Allow me to reiterate and explain what I think the OP's original intent was:
Given arrays of equal size
array_a = ["B","A","A","A","B"]
array_b = ["A","B","A","B","B"]
We need to show the total number of matching pairs of elements between the two arrays. In other words, each B in array_a will "use up" a B in array_b, and the same will be true for each A. As there are two B's in array_a and three in array_b, this leaves us with a count of 2 for B, and following the same logic, 2 for A, for a sum of 4.
(array_a & array_b).map { |e| [array_a.count(e), array_b.count(e)].min }.reduce(:+)
If we get the intersection of the arrays with &, the result is a list of values that exist in both arrays. We then iterate over each match, and select the minimum number of times the element exists in either array --- this is the most number of times the element that can be "used". All that is left is to total the number of paired elements, with reduce(:+)
Changing array_a to ["B", "A", "A", "B", "B"] results in a total of 5, as there are now enough of B to exhaust the supply of B in array_b.

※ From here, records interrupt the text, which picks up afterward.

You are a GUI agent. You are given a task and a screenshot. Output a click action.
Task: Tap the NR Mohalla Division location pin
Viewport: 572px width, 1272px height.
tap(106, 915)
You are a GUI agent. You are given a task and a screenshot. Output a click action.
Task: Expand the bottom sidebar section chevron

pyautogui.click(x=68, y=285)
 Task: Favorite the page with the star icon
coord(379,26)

If I understand the question correctly, you could do the following.
Code
def count_shared(arr1, arr2)
arr1.group_by(&:itself).
merge(arr2.group_by(&:itself)) { |_,ov,nv| [ov.size, nv.size].min }.
values.
reduce(0) { |t,o| (o.is_a? Array) ? t : t + o }
end
Examples
arr1 = ["B","A","A","A","B"]
arr2 = ["A","B","A","B","B"]
count_shared(arr1, arr2)
#=> 4 (2 A's + 2 B's)
arr1 = ["B", "A", "C", "C", "A", "A", "B", "D", "E", "A"]

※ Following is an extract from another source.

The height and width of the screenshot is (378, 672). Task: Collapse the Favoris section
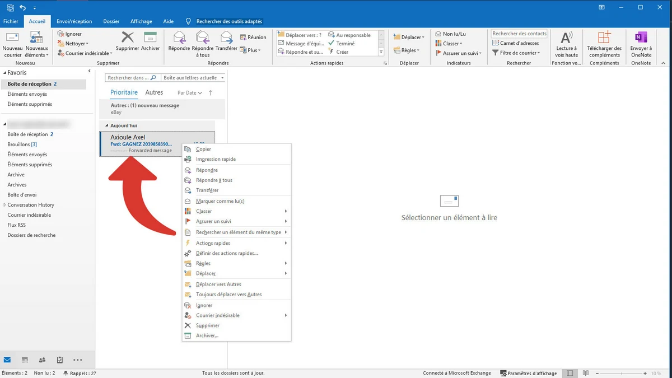click(x=4, y=72)
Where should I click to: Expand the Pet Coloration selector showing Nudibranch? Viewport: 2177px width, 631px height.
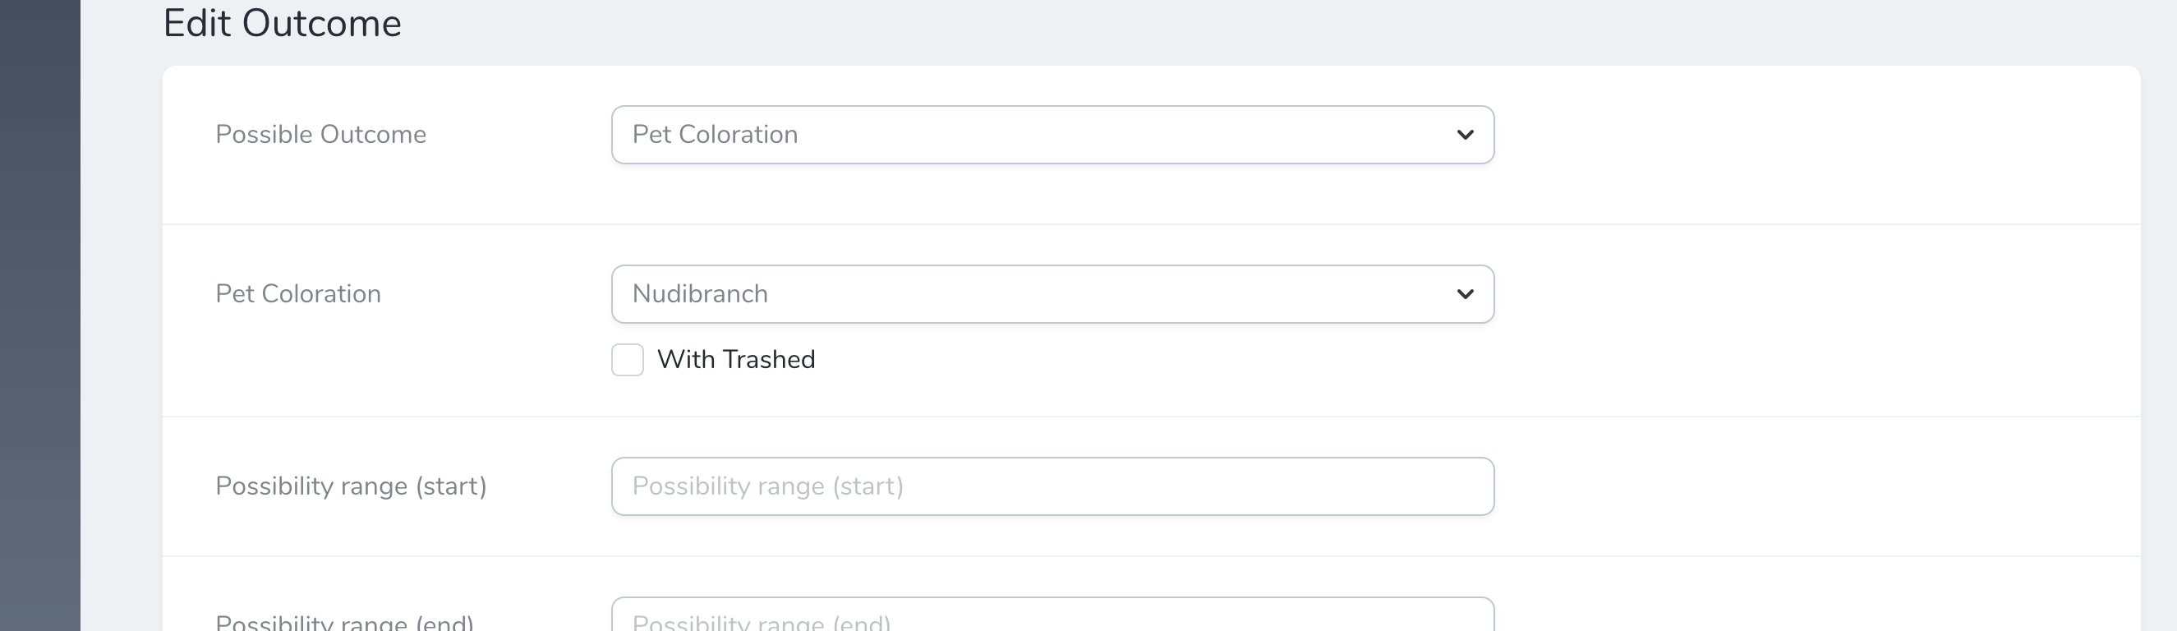[x=1052, y=293]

arr2 = ["C", "D", "F", "F", "A", "B", "A", "B", "B", "G"]
count_shared(arr1, arr2)
#=> 6 (2 A's + 2 B's + 1 C + 1 D + 0 E's + 0 F's + 0 G's)
Explanation
The steps are as follows for a slightly modified version of the first example.
arr1 = ["B","A","A","A","B","C","C"]
arr2 = ["A","B","A","B","B","D"]
First apply Enumerable#group_by to both arr1 and arr2:
h0 = arr1.group_by(&:itself)
#=> {"B"=>["B", "B"], "A"=>["A", "A", "A"], "C"=>["C", "C"]}
h1 = arr2.group_by(&:itself)
#=> {"A"=>["A", "A"], "B"=>["B", "B", "B"], "D"=>["D"]}
Prior to Ruby v.2.2, when Object#itself was introduced, you would have to write:
arr.group_by { |e| e }
Continuing,
h2 = h0.merge(h1) { |_,ov,nv| [ov.size, nv.size].min }
#=> {"B"=>2, "A"=>2, "C"=>["C", "C"], "D"=>["D"]}
I will return shortly to explain the above calculation.
a = h2.values
#=> [2, 2, ["C", "C"], ["D"]]
a.reduce(0) { |t,o| (o.is_a? Array) ? t : t + o }
#=> 4
Here Enumerable#reduce (aka inject) merely sums the values of a that are not arrays. The arrays correspond to elements of arr1 that do not appear in arr2 or vise-versa.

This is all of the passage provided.